Ah, non le 27, c'est pas possible pour la réunion, je suis à New York ! |
Je me présente confiante à cet entretien, j’ai bossé mes
questions professionnelles, la connaissance de l’entreprise, les questions
pièges, etc…
L’entretien commence. Le gentil monsieur de la boite de
recrutement est présent, il m’avait prévenu qu’il serait là pour « m’accompagner »
lors de cet entretien.
Les gens présents me posent des questions sur mon
expérience, mes réactions dans certaines situations, mes connaissances dans le
domaine de la boite, tout se passe à peu près bien.
Puis on passe à une rubrique plus personnelle.
Ils m’expliquent qu’ils recrutent car le poste était pourvu
par une personne qui a démissionné pour suivre son conjoint. Le gentil monsieur
répond que je suis en couple avec une personne qui a une activité bien ancrée
qui n’est pas délocalisable.
Un bon point pour moi.
Et il ajoute que je suis la maman d’un charmant bambin de 20
mois.
Et là, je vois le visage de la responsable de service se
fermer.
« Bon, et bien, je pense que nous avons fait le tour de
la question.
Nous vous rappellerons pour vous donner notre réponse. »

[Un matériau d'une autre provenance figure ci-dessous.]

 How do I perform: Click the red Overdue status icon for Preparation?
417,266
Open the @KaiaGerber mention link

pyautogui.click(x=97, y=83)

La dite réponse fut négative.
Certes, je conçois qu’il y a peut être un candidat qui a été
meilleur que moi, plus performant, que ma personnalité ou que ma façon de travailler
peut ne pas plaire.
Mais quand j’ai vu le visage de la responsable se fermer, j’ai
compris que tout était joué.
Que pouvais-je faire ?
Ne répondre ? Mentir ? Leur rappeler le contexte législatif ?
Déposer un dossier à la HALDE ? Pour ensuite me faire
griller dans la profession ? (oui, c’est un tout petit monde, tout se sait
très vite).
Cette expérience a été douloureuse pour moi, et j’en ai
parlé avec des amis qui n’ont pas pu faire d’autre constats que les miens.
La maternité, ou la féminité dans un sens plus large, est un
frein dans le monde professionnel, un « handicap » qui pèse
lourdement sur les jeunes femmes qui comme moi pensent qu’il est possible de concilier
une vie familiale avec un poste à responsabilité.
Boire ou écrire? |
Par ailleurs, une amie qui travaille dans le monde « de
l’emploi », et qui mène avec brio une vie familiale (deux magnifiques enfants
à 27 ans) et une vie professionnelle en ascension avec un poste de directrice m’a
raconté qu’il lui est arrivé une situation similaire.
Elle était plus au fait de ces questions fourbes (j’ai naïvement
pensé que comme c’était interdit, personne ne me les poserai), et lorsqu’on lui
a demandé si elle avait des enfants, elle leur a rétorqué : « Que
voulez vous savoir ? Si je serai disponible le soir pour des réunions ?
Si je suis capable de m’investir dans des missions prenantes ? Sachez qu’aujourd’hui
je le fait et que je le ferai toujours, ma vie personnelle, quelle qu’elle
soit, ne déteint pas sur ma vie professionnelle. »
Et elle a eu le poste.
Voilà, je ne sais pas quoi en penser. J’ai toujours voulu être
maman et j’ai poursuivi des études pour travailler dans un domaine professionnel
assez prenant. Je connaissais la donne et pour moi elle est claire, si devenais
maman, à moi de jongler avec ma vie perso pour poursuivre ma « carrière »
dans des conditions normales.
Et de nombreuses mamans pensent la même chose
que moi. Surtout quand on a la chance d’être soutenue pour la gestion de la
vie familiale, par un super chéri ou par une famille proche, des amis conciliants.
Bref, je crois que j’ai largement dépassé le format des 140
secondes, mais j’en avais gros sur la patate.